__Task objective__
Rewrite only the part that opens with the line containing "Dislike the Refrigerator" and closes with the line containing "Disable Controls for", substituting "screen capture" for every "screenshot" and leaving everything else unchanged.
---- Extracted data
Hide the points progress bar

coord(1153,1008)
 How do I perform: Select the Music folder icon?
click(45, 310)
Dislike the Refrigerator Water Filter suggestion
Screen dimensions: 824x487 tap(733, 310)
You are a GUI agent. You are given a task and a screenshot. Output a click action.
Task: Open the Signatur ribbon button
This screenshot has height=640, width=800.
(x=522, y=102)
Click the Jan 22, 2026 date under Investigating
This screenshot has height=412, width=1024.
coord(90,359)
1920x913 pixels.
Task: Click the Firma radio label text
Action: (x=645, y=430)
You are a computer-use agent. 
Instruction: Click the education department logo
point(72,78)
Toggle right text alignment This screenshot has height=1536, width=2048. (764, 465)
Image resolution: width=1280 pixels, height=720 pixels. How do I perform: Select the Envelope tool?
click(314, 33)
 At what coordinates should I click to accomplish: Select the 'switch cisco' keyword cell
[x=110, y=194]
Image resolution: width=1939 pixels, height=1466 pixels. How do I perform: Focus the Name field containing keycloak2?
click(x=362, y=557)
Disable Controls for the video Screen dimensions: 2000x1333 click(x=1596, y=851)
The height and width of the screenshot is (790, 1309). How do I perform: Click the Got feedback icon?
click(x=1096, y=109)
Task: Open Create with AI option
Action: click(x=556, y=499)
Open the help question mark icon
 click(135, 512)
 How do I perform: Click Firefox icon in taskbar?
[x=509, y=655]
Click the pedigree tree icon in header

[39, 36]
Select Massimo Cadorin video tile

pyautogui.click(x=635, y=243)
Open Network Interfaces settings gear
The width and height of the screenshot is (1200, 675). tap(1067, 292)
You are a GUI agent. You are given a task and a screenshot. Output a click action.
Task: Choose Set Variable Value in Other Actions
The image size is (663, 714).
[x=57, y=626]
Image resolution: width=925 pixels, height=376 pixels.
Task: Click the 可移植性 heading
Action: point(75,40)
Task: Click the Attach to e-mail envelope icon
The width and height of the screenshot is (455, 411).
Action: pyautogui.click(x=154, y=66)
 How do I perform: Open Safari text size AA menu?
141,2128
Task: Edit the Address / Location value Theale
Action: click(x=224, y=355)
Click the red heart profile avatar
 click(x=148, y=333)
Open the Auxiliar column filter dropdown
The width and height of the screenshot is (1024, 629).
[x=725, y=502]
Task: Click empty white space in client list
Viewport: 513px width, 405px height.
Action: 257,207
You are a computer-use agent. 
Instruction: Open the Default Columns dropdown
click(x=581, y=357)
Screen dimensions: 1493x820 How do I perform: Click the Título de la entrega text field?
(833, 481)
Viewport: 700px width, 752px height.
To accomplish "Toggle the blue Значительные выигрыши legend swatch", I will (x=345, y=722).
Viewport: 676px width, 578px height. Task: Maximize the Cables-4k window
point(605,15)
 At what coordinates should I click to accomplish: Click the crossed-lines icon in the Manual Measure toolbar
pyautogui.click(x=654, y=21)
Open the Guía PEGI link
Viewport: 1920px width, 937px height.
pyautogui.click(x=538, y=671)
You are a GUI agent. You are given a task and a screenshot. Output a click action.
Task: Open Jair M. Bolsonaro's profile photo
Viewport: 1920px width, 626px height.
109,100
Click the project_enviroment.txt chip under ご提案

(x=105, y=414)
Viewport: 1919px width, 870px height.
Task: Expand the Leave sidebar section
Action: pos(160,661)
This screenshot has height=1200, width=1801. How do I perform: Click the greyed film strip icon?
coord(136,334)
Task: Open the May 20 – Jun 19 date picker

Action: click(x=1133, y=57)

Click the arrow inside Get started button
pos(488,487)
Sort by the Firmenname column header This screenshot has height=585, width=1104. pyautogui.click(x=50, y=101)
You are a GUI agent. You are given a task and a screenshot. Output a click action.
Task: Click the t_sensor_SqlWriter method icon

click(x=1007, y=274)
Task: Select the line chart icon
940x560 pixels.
--------
__Result__
Dislike the Refrigerator Water Filter suggestion
Screen dimensions: 824x487 tap(733, 310)
You are a GUI agent. You are given a task and a screen capture. Output a click action.
Task: Open the Signatur ribbon button
This screen capture has height=640, width=800.
(x=522, y=102)
Click the Jan 22, 2026 date under Investigating
This screen capture has height=412, width=1024.
coord(90,359)
1920x913 pixels.
Task: Click the Firma radio label text
Action: (x=645, y=430)
You are a computer-use agent. 
Instruction: Click the education department logo
point(72,78)
Toggle right text alignment This screen capture has height=1536, width=2048. (764, 465)
Image resolution: width=1280 pixels, height=720 pixels. How do I perform: Select the Envelope tool?
click(314, 33)
 At what coordinates should I click to accomplish: Select the 'switch cisco' keyword cell
[x=110, y=194]
Image resolution: width=1939 pixels, height=1466 pixels. How do I perform: Focus the Name field containing keycloak2?
click(x=362, y=557)
Disable Controls for the video Screen dimensions: 2000x1333 click(x=1596, y=851)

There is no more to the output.